Collection entries
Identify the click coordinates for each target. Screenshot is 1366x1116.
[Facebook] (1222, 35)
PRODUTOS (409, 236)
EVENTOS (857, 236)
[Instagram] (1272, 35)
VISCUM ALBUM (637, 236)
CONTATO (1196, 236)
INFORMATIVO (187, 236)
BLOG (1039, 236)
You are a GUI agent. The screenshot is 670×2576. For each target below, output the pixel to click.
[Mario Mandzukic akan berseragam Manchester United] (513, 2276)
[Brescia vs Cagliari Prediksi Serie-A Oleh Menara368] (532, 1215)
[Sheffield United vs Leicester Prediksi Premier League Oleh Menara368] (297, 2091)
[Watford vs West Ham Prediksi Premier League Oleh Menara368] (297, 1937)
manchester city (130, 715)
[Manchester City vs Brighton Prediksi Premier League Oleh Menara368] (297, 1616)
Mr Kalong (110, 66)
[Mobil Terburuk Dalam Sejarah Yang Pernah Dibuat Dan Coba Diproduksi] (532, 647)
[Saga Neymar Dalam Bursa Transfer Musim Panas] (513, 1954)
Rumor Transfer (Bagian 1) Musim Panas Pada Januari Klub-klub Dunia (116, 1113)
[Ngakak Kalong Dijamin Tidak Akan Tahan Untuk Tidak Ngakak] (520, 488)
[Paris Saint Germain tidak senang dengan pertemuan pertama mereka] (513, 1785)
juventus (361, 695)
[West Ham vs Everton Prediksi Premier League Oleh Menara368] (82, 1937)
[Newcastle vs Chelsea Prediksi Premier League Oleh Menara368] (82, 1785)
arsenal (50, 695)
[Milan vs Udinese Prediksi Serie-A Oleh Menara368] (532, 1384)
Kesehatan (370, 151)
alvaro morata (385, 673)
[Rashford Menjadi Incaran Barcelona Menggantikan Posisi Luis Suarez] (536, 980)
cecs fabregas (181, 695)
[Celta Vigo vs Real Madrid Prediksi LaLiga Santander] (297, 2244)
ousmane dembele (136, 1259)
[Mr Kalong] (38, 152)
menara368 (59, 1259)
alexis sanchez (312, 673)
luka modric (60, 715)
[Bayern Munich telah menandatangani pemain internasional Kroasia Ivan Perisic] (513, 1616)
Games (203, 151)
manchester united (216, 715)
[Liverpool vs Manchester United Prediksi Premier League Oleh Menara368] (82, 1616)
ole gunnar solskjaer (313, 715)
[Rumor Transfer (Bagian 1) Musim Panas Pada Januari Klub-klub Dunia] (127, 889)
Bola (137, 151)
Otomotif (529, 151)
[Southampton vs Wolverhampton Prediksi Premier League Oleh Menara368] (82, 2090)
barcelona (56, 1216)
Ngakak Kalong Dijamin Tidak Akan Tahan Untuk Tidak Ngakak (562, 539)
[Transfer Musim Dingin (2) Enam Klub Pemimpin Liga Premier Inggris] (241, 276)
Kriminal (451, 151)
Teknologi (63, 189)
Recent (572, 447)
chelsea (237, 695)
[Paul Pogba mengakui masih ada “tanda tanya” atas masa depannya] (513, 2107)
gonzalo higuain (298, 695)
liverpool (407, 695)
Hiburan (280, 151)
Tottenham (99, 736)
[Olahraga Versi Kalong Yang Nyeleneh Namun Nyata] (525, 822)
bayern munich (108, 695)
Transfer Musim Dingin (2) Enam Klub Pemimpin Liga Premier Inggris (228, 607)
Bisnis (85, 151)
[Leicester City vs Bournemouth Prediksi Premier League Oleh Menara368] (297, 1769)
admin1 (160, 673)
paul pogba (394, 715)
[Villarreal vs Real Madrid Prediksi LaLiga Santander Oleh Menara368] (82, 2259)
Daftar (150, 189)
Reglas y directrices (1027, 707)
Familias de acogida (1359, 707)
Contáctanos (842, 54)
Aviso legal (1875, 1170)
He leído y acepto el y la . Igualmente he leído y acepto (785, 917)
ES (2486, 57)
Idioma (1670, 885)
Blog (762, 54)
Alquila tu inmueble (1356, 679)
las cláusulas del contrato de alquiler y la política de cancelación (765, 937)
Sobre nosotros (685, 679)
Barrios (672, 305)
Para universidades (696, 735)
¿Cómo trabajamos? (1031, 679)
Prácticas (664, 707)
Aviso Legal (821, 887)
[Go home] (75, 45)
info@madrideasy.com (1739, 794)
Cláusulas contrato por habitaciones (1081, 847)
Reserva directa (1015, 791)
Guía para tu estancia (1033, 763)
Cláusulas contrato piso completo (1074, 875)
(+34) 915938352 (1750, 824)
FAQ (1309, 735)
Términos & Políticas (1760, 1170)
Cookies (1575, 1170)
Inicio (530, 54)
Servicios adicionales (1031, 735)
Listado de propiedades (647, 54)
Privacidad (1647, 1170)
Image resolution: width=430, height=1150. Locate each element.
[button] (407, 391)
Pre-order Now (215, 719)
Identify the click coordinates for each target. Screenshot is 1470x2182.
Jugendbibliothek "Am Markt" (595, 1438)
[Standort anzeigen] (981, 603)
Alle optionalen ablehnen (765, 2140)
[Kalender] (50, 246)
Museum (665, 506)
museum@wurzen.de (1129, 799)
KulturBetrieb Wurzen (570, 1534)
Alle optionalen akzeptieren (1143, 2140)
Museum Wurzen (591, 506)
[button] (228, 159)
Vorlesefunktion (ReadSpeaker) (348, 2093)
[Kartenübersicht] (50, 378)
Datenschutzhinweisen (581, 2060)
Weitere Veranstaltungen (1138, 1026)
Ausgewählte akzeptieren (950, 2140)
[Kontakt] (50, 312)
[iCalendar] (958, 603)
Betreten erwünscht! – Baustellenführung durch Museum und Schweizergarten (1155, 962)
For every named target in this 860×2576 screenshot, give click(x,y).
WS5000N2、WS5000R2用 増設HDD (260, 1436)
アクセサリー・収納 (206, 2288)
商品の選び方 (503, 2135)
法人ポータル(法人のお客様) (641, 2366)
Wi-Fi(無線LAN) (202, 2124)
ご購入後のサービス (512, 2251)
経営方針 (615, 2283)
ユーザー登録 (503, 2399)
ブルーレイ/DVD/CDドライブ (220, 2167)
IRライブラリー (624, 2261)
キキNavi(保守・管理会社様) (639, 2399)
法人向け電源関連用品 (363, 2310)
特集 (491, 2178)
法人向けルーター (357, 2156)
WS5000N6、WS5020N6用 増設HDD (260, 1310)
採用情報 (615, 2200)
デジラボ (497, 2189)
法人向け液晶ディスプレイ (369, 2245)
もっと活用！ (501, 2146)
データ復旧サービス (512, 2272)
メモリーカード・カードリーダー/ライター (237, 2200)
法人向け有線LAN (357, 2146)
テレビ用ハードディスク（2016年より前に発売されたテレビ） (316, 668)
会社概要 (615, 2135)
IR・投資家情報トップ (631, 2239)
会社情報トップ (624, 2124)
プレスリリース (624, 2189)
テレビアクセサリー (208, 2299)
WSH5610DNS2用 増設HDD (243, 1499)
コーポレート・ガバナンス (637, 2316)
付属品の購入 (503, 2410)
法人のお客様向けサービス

■ TASK:
All records above need to be set down again exactly as written.

■ REPLY TO THE TASK:
Identify the click coordinates for each target. Screenshot is 1366x1116.
[Facebook] (1222, 35)
PRODUTOS (409, 236)
EVENTOS (857, 236)
[Instagram] (1272, 35)
VISCUM ALBUM (637, 236)
CONTATO (1196, 236)
INFORMATIVO (187, 236)
BLOG (1039, 236)
You are a GUI agent. The screenshot is 670×2576. For each target below, output the pixel to click.
[Mario Mandzukic akan berseragam Manchester United] (513, 2276)
[Brescia vs Cagliari Prediksi Serie-A Oleh Menara368] (532, 1215)
[Sheffield United vs Leicester Prediksi Premier League Oleh Menara368] (297, 2091)
[Watford vs West Ham Prediksi Premier League Oleh Menara368] (297, 1937)
manchester city (130, 715)
[Manchester City vs Brighton Prediksi Premier League Oleh Menara368] (297, 1616)
Mr Kalong (110, 66)
[Mobil Terburuk Dalam Sejarah Yang Pernah Dibuat Dan Coba Diproduksi] (532, 647)
[Saga Neymar Dalam Bursa Transfer Musim Panas] (513, 1954)
Rumor Transfer (Bagian 1) Musim Panas Pada Januari Klub-klub Dunia (116, 1113)
[Ngakak Kalong Dijamin Tidak Akan Tahan Untuk Tidak Ngakak] (520, 488)
[Paris Saint Germain tidak senang dengan pertemuan pertama mereka] (513, 1785)
juventus (361, 695)
[West Ham vs Everton Prediksi Premier League Oleh Menara368] (82, 1937)
[Newcastle vs Chelsea Prediksi Premier League Oleh Menara368] (82, 1785)
arsenal (50, 695)
[Milan vs Udinese Prediksi Serie-A Oleh Menara368] (532, 1384)
Kesehatan (370, 151)
alvaro morata (385, 673)
[Rashford Menjadi Incaran Barcelona Menggantikan Posisi Luis Suarez] (536, 980)
cecs fabregas (181, 695)
[Celta Vigo vs Real Madrid Prediksi LaLiga Santander] (297, 2244)
ousmane dembele (136, 1259)
[Mr Kalong] (38, 152)
menara368 (59, 1259)
alexis sanchez (312, 673)
luka modric (60, 715)
[Bayern Munich telah menandatangani pemain internasional Kroasia Ivan Perisic] (513, 1616)
Games (203, 151)
manchester united (216, 715)
[Liverpool vs Manchester United Prediksi Premier League Oleh Menara368] (82, 1616)
ole gunnar solskjaer (313, 715)
[Rumor Transfer (Bagian 1) Musim Panas Pada Januari Klub-klub Dunia] (127, 889)
Bola (137, 151)
Otomotif (529, 151)
[Southampton vs Wolverhampton Prediksi Premier League Oleh Menara368] (82, 2090)
barcelona (56, 1216)
Ngakak Kalong Dijamin Tidak Akan Tahan Untuk Tidak Ngakak (562, 539)
[Transfer Musim Dingin (2) Enam Klub Pemimpin Liga Premier Inggris] (241, 276)
Kriminal (451, 151)
Teknologi (63, 189)
Recent (572, 447)
chelsea (237, 695)
[Paul Pogba mengakui masih ada “tanda tanya” atas masa depannya] (513, 2107)
gonzalo higuain (298, 695)
liverpool (407, 695)
Hiburan (280, 151)
Tottenham (99, 736)
[Olahraga Versi Kalong Yang Nyeleneh Namun Nyata] (525, 822)
bayern munich (108, 695)
Transfer Musim Dingin (2) Enam Klub Pemimpin Liga Premier Inggris (228, 607)
Bisnis (85, 151)
[Leicester City vs Bournemouth Prediksi Premier League Oleh Menara368] (297, 1769)
admin1 (160, 673)
paul pogba (394, 715)
[Villarreal vs Real Madrid Prediksi LaLiga Santander Oleh Menara368] (82, 2259)
Daftar (150, 189)
Reglas y directrices (1027, 707)
Familias de acogida (1359, 707)
Contáctanos (842, 54)
Aviso legal (1875, 1170)
He leído y acepto el y la . Igualmente he leído y acepto (785, 917)
ES (2486, 57)
Idioma (1670, 885)
Blog (762, 54)
Alquila tu inmueble (1356, 679)
las cláusulas del contrato de alquiler y la política de cancelación (765, 937)
Sobre nosotros (685, 679)
Barrios (672, 305)
Para universidades (696, 735)
¿Cómo trabajamos? (1031, 679)
Prácticas (664, 707)
Aviso Legal (821, 887)
[Go home] (75, 45)
info@madrideasy.com (1739, 794)
Cláusulas contrato por habitaciones (1081, 847)
Reserva directa (1015, 791)
Guía para tu estancia (1033, 763)
Cláusulas contrato piso completo (1074, 875)
(+34) 915938352 (1750, 824)
FAQ (1309, 735)
Términos & Políticas (1760, 1170)
Cookies (1575, 1170)
Inicio (530, 54)
Servicios adicionales (1031, 735)
Listado de propiedades (647, 54)
Privacidad (1647, 1170)
Image resolution: width=430, height=1150. Locate each element.
[button] (407, 391)
Pre-order Now (215, 719)
Identify the click coordinates for each target. Screenshot is 1470x2182.
Jugendbibliothek "Am Markt" (595, 1438)
[Standort anzeigen] (981, 603)
Alle optionalen ablehnen (765, 2140)
[Kalender] (50, 246)
Museum (665, 506)
museum@wurzen.de (1129, 799)
KulturBetrieb Wurzen (570, 1534)
Alle optionalen akzeptieren (1143, 2140)
Museum Wurzen (591, 506)
[button] (228, 159)
Vorlesefunktion (ReadSpeaker) (348, 2093)
[Kartenübersicht] (50, 378)
Datenschutzhinweisen (581, 2060)
Weitere Veranstaltungen (1138, 1026)
Ausgewählte akzeptieren (950, 2140)
[Kontakt] (50, 312)
[iCalendar] (958, 603)
Betreten erwünscht! – Baustellenführung durch Museum und Schweizergarten (1155, 962)
For every named target in this 860×2576 screenshot, give click(x,y).
WS5000N2、WS5000R2用 増設HDD (260, 1436)
アクセサリー・収納 (206, 2288)
商品の選び方 (503, 2135)
法人ポータル(法人のお客様) (641, 2366)
Wi-Fi(無線LAN) (202, 2124)
ご購入後のサービス (512, 2251)
経営方針 (615, 2283)
ユーザー登録 (503, 2399)
ブルーレイ/DVD/CDドライブ (220, 2167)
IRライブラリー (624, 2261)
キキNavi(保守・管理会社様) (639, 2399)
法人向け電源関連用品 (363, 2310)
特集 (491, 2178)
法人向けルーター (357, 2156)
WS5000N6、WS5020N6用 増設HDD (260, 1310)
採用情報 (615, 2200)
デジラボ (497, 2189)
法人向け液晶ディスプレイ (369, 2245)
もっと活用！ (501, 2146)
データ復旧サービス (512, 2272)
メモリーカード・カードリーダー/ライター (237, 2200)
法人向け有線LAN (357, 2146)
テレビ用ハードディスク（2016年より前に発売されたテレビ） (316, 668)
会社概要 (615, 2135)
IR・投資家情報トップ (631, 2239)
会社情報トップ (624, 2124)
プレスリリース (624, 2189)
テレビアクセサリー (208, 2299)
WSH5610DNS2用 増設HDD (243, 1499)
コーポレート・ガバナンス (637, 2316)
付属品の購入 (503, 2410)
法人のお客様向けサービス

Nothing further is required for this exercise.